Now the first edition of the Guidelines for Inspection was impressive. Her Majesty’s Inspectors were well educated and well read. They had an elegant turn of phrase. They had made a good crack at distilling their accumulated experience, and their reflections on that experience, into written form.
Their trainees were mostly well educated too, so in the very brief time that was allowed for questioning, a couple of tricky points were raised. One thoughtful gentleman brought up the wording of the categorisation of very good and excellent. He concisely and critically analysed a key point (I expect he was a classicist. There were still a few around in those days). He asked for a more precise clarification of excellence.
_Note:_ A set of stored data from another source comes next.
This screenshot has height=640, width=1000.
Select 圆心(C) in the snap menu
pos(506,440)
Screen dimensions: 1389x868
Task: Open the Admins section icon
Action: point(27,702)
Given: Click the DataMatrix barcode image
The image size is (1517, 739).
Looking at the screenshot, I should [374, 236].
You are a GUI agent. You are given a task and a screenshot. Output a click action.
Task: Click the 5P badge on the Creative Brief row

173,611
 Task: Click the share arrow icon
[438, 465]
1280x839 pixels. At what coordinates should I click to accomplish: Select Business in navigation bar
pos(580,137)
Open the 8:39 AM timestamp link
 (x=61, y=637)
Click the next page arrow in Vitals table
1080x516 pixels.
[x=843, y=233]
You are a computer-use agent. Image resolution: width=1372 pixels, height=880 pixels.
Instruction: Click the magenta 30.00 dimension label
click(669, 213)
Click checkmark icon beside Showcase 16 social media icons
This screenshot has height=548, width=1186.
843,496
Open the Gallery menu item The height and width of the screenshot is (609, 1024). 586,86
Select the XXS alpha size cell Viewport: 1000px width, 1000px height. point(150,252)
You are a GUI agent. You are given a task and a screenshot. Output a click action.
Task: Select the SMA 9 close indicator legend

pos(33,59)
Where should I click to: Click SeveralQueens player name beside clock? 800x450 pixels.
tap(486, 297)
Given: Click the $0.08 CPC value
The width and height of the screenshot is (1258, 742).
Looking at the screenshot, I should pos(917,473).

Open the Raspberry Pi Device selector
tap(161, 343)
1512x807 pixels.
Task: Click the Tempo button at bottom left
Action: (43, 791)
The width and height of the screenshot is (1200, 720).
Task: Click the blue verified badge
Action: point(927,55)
The lead HMI thought for a few moments, before he answered honestly from the heart.
“You just know,” he said.
And we all did.
That’s the trouble with being human. You can do things that computers can’t. You can walk into a room or an institution, or simply listen to a person, and you just know.
It’s the trying to define this in words and tick boxes that’s hard.
There are lots of sensible clues and questions that help, but they’re pretty blunt instruments and the more detailed and numerous you make them, the more you get tangled up in lengthy definitions. In the end you are all wading through drifts of documentation, taking up oodles of precious time.
It’s a toughie, deciding whether this process actually makes things better. There are no control groups to help you judge. There are many variables and few comparable records.
But consider how parents, who in the main love their children, go about choosing a school. They may look at the pretty prospectus or website with its pictures of happy, busy children. Some even read the summary of the most recent Ofsted report. But they listen to their friends and neighbours. They visit the school and sniff around. They take a good hard look at the head.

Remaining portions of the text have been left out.